Building a tenure-dossier pipeline

Tenure dossiers used to eat months of manual PDF assembly. A two-language pipeline does it in five minutes.

Months to 5 minutes per packet.

Node.js · Express · React · Python · BullMQ · Redis · pypdf · Interfolio API · Shibboleth · systemd

Tenure cases at Cornell live or die by a single PDF. Dozens of letters, evaluations, syllabi, and statements, each pulled from a separate place, each routed to its own numbered slot in a hierarchy the college committee expects to see exactly so. An administrative assistant in Nutritional Sciences once told me a packet "typically ate months" of careful work: download, classify, watermark, merge, repeat, then re-do the parts that came back wrong.

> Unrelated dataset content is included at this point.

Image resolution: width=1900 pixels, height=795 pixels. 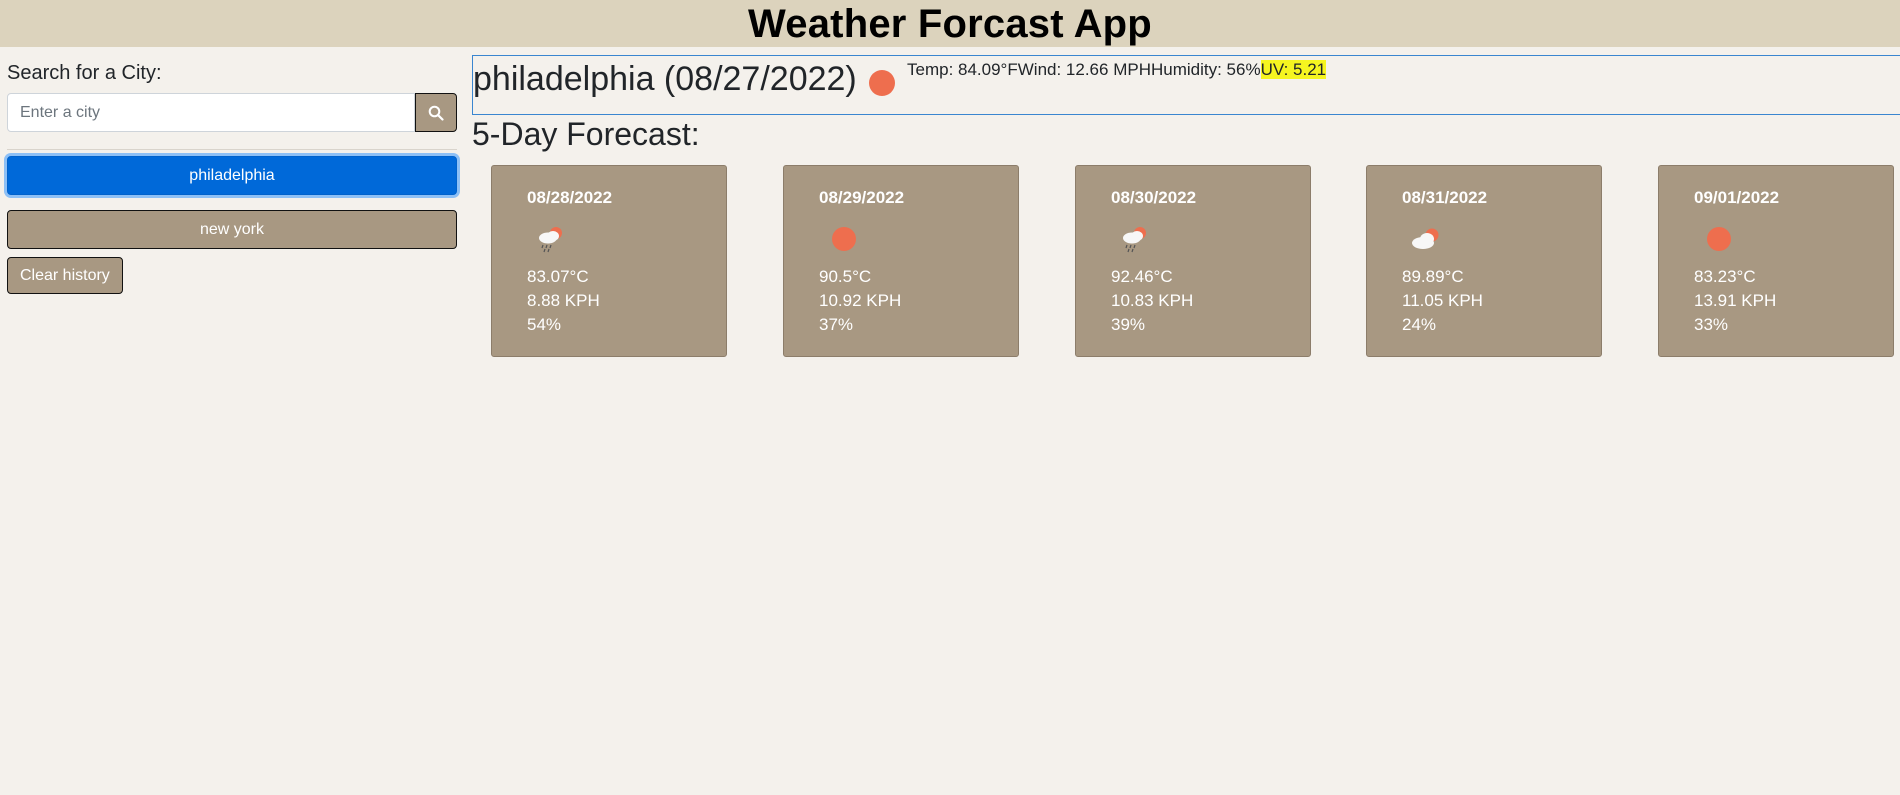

The brief was a web app where a staff member picks a candidate and gets a finished, bookmarked PDF on the other side. The shape of the problem turned out to be less about PDFs and more about two stubborn integrations on the way in.

The first was the Interfolio side. Their public API uses HMAC-SHA1 request signing1, and there is no Node library that speaks the dialect they want. A neighboring college had a Python desktop app that already handled the auth, so I read theirs and ported the signing flow into Node:

function generateHMACHeader(privateKey, publicKey, timestamp, requestString, requestVerb) {
  const verbRequestString = `${requestVerb}\n\n${timestamp}\n${requestString}`
  const signedHash = crypto.createHmac('sha1', privateKey).update(verbRequestString, 'utf8')
  return `INTF ${publicKey}:${signedHash.digest().toString('base64')}`
}

The two blank lines between the verb and the timestamp are not optional. Get them wrong and every request comes back with a polite 401 that does not tell you why.

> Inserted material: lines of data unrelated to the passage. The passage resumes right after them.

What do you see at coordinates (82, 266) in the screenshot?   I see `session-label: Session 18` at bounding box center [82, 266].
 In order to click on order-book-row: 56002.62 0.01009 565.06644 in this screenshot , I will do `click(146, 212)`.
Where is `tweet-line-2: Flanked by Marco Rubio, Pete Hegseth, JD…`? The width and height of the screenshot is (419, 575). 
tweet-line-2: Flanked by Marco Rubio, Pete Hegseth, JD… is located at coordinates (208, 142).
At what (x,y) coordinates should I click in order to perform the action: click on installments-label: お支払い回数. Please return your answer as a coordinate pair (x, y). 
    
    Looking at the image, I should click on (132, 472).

The second integration was on the way out. Node's PDF tooling has a long-running gap: the libraries that merge cleanly do not preserve a hierarchical outline, and the libraries that write outlines do not merge cleanly. Python's pypdf exposes both, so Python stayed and became the worker. A staff member clicks build; the Node API validates the candidate's packet and pushes a job onto a Redis queue; a Python worker pops it, downloads each file from Interfolio with the same HMAC headers, and writes one merged-and-bookmarked PDF.

By hand

download · sort · watermark · merge · re-run

~monthsper packet

One click

pick candidate · build · download

~5 minper packet

The first time the assistant in Nutritional Sciences ran a real packet end-to-end, the build came back in roughly the time it takes to refill a coffee. The wall clock from clicking build to a finished PDF lands around five minutes, dominated by sequential downloads from Interfolio for packets in the thirty-to-sixty-file range. The job has not paged anyone since.

  1. Interfolio's developer documentation specifies HMAC-SHA1 over a canonical request string of VERB\n\n\nTIMESTAMP\nPATH, base64-encoded, with the INTF publicKey:digest envelope. The two empty lines after the verb are part of the spec; an unused header slot from an earlier version of the protocol.